Firstly, yes, of course China manipulates its currency (James Fallows cites the problem more as one of China's management of RMB's value than its outright manipulation. Manipulation is, indeed, quite a loaded word and politically incorrect in financial crises), but arguably so do Singapore, Saudi Arabia, Argentina and any nation that either pegs its currency, maintains a tight trading band, or oversees a "managed float" system. Even Hong Kong, consistently ranked as the world's freest economy by the Heritage Foundation, manipulates its currency. It has to maintain its links to the U.S. dollar. So for Geithner to pinpoint China alone is not only unfair, it's irresponsible (apparently Geithner took the language from Obama's campaign website without asking anyone whether campaign slogans were now governmental policy!).
Secondly, the U.S. needs China - economically and otherwise. You might recall that China has been the main buyer of U.S. Treasury notes. If there is to be any serious headway made on environmental or climate-change issues, too, the United States again needs China. Anyone who knows anything about anything about this issue understands the thoroughgoing importance of having Beijing on board. This is largely why the appointment of Chu (really the only other thing the Obama administration has done vis-à-vis U.S- China relations thus far - more on that in a minute) was so important.
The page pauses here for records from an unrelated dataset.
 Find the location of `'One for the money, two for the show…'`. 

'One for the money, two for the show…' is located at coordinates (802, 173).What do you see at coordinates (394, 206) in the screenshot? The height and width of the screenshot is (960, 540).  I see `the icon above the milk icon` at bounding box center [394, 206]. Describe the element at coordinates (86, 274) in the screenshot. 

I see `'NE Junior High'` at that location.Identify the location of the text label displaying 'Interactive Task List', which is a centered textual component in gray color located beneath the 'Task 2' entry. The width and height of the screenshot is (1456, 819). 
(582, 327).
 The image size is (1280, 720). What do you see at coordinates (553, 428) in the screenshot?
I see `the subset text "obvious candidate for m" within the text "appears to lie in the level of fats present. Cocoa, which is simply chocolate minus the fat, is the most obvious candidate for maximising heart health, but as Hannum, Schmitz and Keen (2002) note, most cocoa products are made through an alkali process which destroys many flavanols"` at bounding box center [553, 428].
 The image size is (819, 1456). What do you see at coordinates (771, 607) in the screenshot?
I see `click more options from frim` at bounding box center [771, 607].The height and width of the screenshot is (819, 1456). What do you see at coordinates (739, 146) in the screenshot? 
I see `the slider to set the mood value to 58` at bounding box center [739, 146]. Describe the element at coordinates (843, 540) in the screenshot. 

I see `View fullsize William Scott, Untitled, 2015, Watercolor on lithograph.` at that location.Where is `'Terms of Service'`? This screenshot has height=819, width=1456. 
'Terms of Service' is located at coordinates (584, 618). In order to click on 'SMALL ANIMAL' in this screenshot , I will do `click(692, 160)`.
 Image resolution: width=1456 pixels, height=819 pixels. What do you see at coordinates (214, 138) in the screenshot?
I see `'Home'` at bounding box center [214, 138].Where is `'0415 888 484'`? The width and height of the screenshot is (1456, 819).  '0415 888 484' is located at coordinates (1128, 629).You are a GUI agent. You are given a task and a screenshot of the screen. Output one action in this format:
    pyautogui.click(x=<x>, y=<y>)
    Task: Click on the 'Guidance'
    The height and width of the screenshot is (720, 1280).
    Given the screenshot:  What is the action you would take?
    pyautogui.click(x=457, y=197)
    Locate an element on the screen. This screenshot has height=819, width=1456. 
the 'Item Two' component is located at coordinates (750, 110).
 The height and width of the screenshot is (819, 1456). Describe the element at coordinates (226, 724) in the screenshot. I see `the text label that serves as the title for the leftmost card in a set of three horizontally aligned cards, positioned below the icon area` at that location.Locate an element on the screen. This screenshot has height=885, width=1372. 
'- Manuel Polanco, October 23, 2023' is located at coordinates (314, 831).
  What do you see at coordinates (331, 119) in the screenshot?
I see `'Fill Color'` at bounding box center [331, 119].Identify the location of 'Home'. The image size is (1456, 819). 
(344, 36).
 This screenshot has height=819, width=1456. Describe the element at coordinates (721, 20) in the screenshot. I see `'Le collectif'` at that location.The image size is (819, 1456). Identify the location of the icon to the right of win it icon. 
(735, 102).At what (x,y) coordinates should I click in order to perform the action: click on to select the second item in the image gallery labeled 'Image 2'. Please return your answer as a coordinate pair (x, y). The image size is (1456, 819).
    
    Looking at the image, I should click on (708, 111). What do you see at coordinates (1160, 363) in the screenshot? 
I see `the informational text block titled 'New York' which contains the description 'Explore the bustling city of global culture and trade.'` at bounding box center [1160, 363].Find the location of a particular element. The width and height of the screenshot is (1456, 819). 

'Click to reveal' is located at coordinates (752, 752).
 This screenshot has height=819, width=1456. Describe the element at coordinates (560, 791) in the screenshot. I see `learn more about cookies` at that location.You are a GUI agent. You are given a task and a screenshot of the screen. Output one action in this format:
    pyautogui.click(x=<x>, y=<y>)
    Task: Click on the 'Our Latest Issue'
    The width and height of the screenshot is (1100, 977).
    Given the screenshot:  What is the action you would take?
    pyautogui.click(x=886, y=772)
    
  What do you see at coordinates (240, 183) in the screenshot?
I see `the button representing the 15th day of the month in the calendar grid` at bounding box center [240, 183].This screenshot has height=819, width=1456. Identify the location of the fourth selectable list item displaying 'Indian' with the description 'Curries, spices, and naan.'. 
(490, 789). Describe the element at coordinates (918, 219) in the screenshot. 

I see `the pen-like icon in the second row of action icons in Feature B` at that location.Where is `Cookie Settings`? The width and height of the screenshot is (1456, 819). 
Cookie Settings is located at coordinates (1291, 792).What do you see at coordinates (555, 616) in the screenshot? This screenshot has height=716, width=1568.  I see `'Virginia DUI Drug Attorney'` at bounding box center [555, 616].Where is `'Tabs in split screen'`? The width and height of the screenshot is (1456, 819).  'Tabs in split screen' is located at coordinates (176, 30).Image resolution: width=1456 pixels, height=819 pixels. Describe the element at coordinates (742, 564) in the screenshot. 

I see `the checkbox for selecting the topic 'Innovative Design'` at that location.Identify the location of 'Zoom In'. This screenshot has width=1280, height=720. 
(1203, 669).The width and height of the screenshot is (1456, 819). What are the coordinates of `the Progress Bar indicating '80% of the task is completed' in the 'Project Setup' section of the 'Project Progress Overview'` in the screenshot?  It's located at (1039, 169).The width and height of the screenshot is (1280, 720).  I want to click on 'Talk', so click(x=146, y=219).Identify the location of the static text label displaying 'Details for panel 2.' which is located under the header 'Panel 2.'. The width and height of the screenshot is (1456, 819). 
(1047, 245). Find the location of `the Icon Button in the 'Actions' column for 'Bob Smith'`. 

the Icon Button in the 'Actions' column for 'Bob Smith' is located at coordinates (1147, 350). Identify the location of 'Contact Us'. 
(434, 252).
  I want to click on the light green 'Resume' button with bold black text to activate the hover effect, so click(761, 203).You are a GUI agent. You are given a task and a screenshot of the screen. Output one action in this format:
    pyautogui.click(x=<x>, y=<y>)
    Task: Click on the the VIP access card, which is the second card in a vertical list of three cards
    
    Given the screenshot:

Of course the fact that Chu is the son of Chinese immigrants contributes greatly to the significance of the appointment (it was largely celebrated in China), but more important is the work he has done in brokering U.S-China relations in the area of climate change and related issues.
That said, the United States cannot afford blunders when it comes to its relations with China; the stakes are too high. And yet the first thing America does under the new administration is blunder. This is China's first impression of the 'new' United States. During his campaign Obama (to my knowledge) did little in the way of outlining a China policy, save but commenting that he would not purchase lead-poisoned toys for his children. With the exception of Chu's appointment and now Geithner's flap of the mouth, the Chinese have little idea as to what to expect under Obama. So much so that Obama allegedly placed a call to President Hu in an attempt to calm the waters and assure him that Geithner's misspeak will not be characteristic of U.S-China relations under his administration. I sure hope not.
Adding insult to injury, the exchange rate is currently not the most important aspect of U.S-China relations, even given the financial crisis. While Geithner may not yet understand or recall this (maybe someone has told him by now?), the Chinese do. And they have told him (and Obama) exactly where they can put their yuan views.
The last thing the United States should want right now is a trade war. Especially not with China. Especially.